RxTrace readers are already well aware that multiple new laws around the world will require prescription drug manufacturers to put a new 2D barcode on their products in the next few years. But what if your drug package is too small to fit the new mandated 2D barcode and human readable information on the label? Let’s take a look at what the regulations say in the E.U., Brazil and the United States. From that, we can come up with some strategies.
IN THE E.U.
The E.U. Delegated Regulations (EUDR) under the Falsified Medicines Directive (FMD) addresses this issue directly. Paragraph 2 of Article 7 says:
“[The requirement to print the Product Code, the Serial Number, and national reimbursement number (where required) in human readable form] shall not apply where the sum of the two longest dimensions of the packaging equals or is less than 10 centimetres.”
Even when the two longest dimensions of the packaging is equal or less than 10 centimeters, you still have to print the new 2D barcode, but you don’t have to include the human readable. Often, it takes more label space to print the human readable than it does to print a square 2D Datamatrix barcode, so this is a step in the right direction. Notice that you still have to include the lot number and expiration date on the package, but this was a requirement prior to the adoption of the FMD so you should already be doing that. But not matter what, you still need to add the new barcode to the label.

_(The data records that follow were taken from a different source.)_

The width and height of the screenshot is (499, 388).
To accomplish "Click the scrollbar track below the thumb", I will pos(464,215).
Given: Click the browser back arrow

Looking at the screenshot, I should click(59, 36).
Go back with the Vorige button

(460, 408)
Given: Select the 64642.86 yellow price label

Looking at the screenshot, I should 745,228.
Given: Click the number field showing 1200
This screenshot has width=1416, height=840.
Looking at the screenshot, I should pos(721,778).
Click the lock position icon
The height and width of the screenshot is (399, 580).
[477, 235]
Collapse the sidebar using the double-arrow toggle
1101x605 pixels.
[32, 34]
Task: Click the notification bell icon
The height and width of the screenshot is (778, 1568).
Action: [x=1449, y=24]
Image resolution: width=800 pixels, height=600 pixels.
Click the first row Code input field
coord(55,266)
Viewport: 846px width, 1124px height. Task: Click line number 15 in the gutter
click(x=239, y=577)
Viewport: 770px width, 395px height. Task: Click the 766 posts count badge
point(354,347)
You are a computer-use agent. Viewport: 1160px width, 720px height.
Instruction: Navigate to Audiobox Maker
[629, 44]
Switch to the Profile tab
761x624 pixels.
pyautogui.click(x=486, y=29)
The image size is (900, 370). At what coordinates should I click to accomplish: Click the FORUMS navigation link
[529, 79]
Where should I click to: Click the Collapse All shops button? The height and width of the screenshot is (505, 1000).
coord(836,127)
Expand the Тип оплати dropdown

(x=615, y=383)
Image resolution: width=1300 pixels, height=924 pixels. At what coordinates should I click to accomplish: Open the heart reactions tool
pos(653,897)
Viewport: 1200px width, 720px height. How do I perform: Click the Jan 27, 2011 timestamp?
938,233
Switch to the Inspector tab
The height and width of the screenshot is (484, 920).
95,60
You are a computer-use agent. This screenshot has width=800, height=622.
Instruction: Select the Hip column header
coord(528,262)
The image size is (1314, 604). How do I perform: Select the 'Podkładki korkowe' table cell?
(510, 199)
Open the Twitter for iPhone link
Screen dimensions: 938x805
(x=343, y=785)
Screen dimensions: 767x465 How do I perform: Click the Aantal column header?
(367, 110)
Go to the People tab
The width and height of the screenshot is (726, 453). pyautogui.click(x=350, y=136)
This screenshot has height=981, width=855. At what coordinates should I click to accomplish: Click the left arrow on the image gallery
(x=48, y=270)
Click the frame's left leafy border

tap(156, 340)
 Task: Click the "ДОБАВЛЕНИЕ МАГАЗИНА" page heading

Today in Europe, most countries require drugs to be marked with a linear barcode. Each sub-market has its own identifier that must be on the package. Neither the FMD nor the EUDR dictates that those legacy identifiers or barcodes may be totally replaced by the new identifiers and the new 2D barcode (unless the legacy barcode is also a 2D, in which case the EUDR says having multiple 2D barcodes on packages “should be avoided”). It will be up to the local governments of each member state to enact regulations that remove their existing requirements to print the old identifiers in linear barcodes on drugs distributed within their borders. Drug companies should keep track of which countries do that, the specific timing and actions necessary to ensure you may continue to market drugs there.
Recently ANVISA stated that their current draft regulations will not be finalized until after the pilot ends—probably sometime next year (see “Brazil Gets Rational With Their New Pharma Traceability Law”). Until then, you can’t assume anything in the draft will remain, and that new things won’t be added. That is, everything is, in a way, still up in the air.
That said, the draft requires the identification of secondary packages of drugs, or the primary packaging if there is no secondary packaging. Primary packaging is the package component that touches the drug itself. Secondary packaging is the next layer of packaging. If a drug is dispensed only in its primary packaging, then that drug does not have secondary packaging.
Unfortunately, neither the draft regulation being developed for the pilot nor RDC-71 from 2009 (which contains drug label requirements) mentions what to do if your primary or secondary packaging is too small to accommodate the new unique identifier. I guess they assume your package or label needs to include the necessary information, and if your package or label isn’t big enough to show it all, then perhaps you need to increase the size of your package.
In Brazil, barcodes on drug packages were optional prior to the future effective date of the new regulation (currently expected to be in early 2022), so you won’t have the same problem as you do in the E.U. with regard to removal of existing barcodes.
IN THE U.S.
The Drug Supply Chain Security Act (DSCSA) does not specify a product size under which the manufacturer may not include the human readable or allows a smaller barcode. However, Section 582(a)(3) requires the FDA to establish a process for companies to apply for a waiver from the product identifier requirements when a container is “…too small or otherwise unable to accommodate a label with sufficient space to bear the information required for compliance…” (see “Who Is Being Harmed By Four Overdue FDA DSCSA Guidances?”).
The due date for that process was November 27, 2015. So far, no process has been published (see “Is The FDA Intentionally Delaying Publication Of The Overdue DSCSA Guidance?”). We are now less than one month from the absolute latest date which the DSCSA allows the FDA to delay the waiver application submission process. If they had published the guidance on time, they might have begun accepting applications earlier. If the FDA does not publish a waiver process by May 27, companies with small packages will have a good argument to ignore the product identifier requirements on November 27 (check with your lawyer first).
I’ve discussed many times in the past the fact that you need to leave the linear barcode containing the National Drug Code (NDC) on drug packages even when you put a 2D barcode on your packages. That is true, despite the fact that the 2D barcode you apply to your package also contains the NDC. This will likely cause some real artwork heartaches for some products (see “DSCSA: Label Artwork Heartaches”). It is unfortunate that the FDA didn’t take my advice back in 2012 or this situation could have been avoided (see “Why NOW Is The Time To Move Away From Linear Barcodes”).
The more information governments demand on drug packages the larger the smallest drug packages can be. With the effective dates of new drug serialization regulations approaching, some companies may find that they must enlarge the size of their packaging, just to accommodate all of the new information. And as usual, your response in each market will be different.